▶ [TASK]
Collect every line of the records that contains the string "number", and treat uppercase and lowercase as different.

▶ [MATERIALS PROVIDED]
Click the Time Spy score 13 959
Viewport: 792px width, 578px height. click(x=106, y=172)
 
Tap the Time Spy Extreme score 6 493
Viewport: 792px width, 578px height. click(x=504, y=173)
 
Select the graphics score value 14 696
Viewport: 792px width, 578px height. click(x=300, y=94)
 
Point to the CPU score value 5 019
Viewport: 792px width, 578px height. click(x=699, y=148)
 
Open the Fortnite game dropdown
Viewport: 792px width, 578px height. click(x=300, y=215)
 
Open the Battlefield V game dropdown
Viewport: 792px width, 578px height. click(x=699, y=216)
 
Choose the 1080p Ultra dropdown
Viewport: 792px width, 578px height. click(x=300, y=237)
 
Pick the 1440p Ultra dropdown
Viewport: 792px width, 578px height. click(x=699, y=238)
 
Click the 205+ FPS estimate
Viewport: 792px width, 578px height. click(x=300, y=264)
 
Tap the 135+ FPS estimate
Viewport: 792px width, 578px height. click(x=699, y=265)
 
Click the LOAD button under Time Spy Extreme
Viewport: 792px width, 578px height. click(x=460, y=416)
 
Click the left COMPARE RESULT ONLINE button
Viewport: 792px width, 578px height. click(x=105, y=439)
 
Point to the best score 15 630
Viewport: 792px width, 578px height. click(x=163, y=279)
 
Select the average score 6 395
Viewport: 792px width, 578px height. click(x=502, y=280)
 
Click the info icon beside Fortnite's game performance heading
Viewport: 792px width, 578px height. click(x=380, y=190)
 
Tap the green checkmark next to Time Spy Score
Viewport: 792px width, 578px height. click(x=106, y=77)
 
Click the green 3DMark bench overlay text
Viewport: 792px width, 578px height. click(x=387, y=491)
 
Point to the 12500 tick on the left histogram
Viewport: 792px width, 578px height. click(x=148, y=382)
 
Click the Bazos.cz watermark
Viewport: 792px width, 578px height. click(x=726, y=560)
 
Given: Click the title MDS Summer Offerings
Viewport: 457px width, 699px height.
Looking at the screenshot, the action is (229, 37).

==

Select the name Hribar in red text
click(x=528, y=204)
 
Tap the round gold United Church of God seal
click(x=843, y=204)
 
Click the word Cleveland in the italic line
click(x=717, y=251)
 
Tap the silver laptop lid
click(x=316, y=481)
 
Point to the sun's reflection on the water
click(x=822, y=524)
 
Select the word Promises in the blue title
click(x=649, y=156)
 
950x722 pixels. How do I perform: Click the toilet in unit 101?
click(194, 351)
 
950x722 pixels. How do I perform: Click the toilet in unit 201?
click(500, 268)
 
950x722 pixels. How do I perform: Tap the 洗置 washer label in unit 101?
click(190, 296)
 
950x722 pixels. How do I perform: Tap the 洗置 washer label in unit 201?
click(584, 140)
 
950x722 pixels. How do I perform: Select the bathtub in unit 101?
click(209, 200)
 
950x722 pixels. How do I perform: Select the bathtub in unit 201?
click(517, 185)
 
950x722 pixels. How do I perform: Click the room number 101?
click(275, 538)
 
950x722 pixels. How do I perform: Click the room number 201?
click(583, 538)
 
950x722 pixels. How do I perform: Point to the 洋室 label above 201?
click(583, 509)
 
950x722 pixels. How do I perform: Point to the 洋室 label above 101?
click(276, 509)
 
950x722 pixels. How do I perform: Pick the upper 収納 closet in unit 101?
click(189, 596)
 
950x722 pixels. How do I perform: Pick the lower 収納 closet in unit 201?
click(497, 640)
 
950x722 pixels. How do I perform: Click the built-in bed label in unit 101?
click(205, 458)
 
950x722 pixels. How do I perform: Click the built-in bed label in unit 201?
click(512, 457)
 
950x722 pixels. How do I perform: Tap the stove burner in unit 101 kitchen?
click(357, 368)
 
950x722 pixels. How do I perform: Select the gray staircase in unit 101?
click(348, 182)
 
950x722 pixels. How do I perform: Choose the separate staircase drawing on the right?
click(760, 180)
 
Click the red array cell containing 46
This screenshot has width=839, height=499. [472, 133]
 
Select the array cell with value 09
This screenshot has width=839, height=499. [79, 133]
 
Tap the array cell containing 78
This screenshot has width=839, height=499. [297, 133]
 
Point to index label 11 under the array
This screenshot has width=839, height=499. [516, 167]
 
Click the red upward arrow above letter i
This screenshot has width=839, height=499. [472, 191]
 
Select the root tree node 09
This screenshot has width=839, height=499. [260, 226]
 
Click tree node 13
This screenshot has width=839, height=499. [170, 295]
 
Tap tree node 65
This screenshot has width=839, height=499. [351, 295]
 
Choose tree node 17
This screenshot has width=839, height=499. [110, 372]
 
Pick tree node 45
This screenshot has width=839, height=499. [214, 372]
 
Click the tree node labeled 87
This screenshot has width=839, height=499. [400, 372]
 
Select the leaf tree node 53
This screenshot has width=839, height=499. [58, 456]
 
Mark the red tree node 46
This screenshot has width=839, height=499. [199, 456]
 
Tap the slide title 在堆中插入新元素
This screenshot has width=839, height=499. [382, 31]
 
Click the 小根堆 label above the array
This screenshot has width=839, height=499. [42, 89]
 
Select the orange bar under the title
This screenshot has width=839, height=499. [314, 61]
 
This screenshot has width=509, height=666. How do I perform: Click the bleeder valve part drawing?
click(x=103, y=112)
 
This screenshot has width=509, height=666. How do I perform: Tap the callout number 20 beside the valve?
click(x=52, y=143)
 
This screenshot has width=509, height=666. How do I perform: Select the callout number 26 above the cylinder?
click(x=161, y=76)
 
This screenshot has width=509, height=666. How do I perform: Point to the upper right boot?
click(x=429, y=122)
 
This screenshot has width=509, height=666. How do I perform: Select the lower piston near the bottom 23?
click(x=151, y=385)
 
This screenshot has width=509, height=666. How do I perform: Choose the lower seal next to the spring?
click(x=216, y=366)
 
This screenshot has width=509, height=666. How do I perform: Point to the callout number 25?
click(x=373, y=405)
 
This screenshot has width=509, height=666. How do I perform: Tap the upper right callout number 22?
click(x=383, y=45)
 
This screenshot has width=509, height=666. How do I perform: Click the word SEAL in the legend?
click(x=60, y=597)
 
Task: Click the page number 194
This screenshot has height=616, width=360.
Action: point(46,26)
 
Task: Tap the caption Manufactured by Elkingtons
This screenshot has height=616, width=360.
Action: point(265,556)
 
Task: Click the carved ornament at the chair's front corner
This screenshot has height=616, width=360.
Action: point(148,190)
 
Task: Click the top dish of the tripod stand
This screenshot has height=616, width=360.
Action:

...

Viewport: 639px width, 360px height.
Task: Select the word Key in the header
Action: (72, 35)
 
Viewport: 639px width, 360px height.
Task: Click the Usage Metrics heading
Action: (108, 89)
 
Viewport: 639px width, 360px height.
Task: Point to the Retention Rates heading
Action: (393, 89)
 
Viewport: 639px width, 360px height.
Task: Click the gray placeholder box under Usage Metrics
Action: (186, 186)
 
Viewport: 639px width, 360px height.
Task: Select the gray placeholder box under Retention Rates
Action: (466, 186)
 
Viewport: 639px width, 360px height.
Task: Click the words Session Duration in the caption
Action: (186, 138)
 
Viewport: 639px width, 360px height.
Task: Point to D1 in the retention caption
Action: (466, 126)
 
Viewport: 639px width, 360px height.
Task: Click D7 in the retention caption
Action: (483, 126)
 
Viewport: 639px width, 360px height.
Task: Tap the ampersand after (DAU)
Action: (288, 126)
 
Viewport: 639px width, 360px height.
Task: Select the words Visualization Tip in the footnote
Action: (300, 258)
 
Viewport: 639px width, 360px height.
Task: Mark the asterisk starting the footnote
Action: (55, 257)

▶ [SOLUTION TO THE EXERCISE]
950x722 pixels. How do I perform: Click the room number 101?
950x722 pixels. How do I perform: Click the room number 201?
This screenshot has width=509, height=666. How do I perform: Tap the callout number 20 beside the valve?
This screenshot has width=509, height=666. How do I perform: Select the callout number 26 above the cylinder?
This screenshot has width=509, height=666. How do I perform: Point to the callout number 25?
This screenshot has width=509, height=666. How do I perform: Tap the upper right callout number 22?
Task: Click the page number 194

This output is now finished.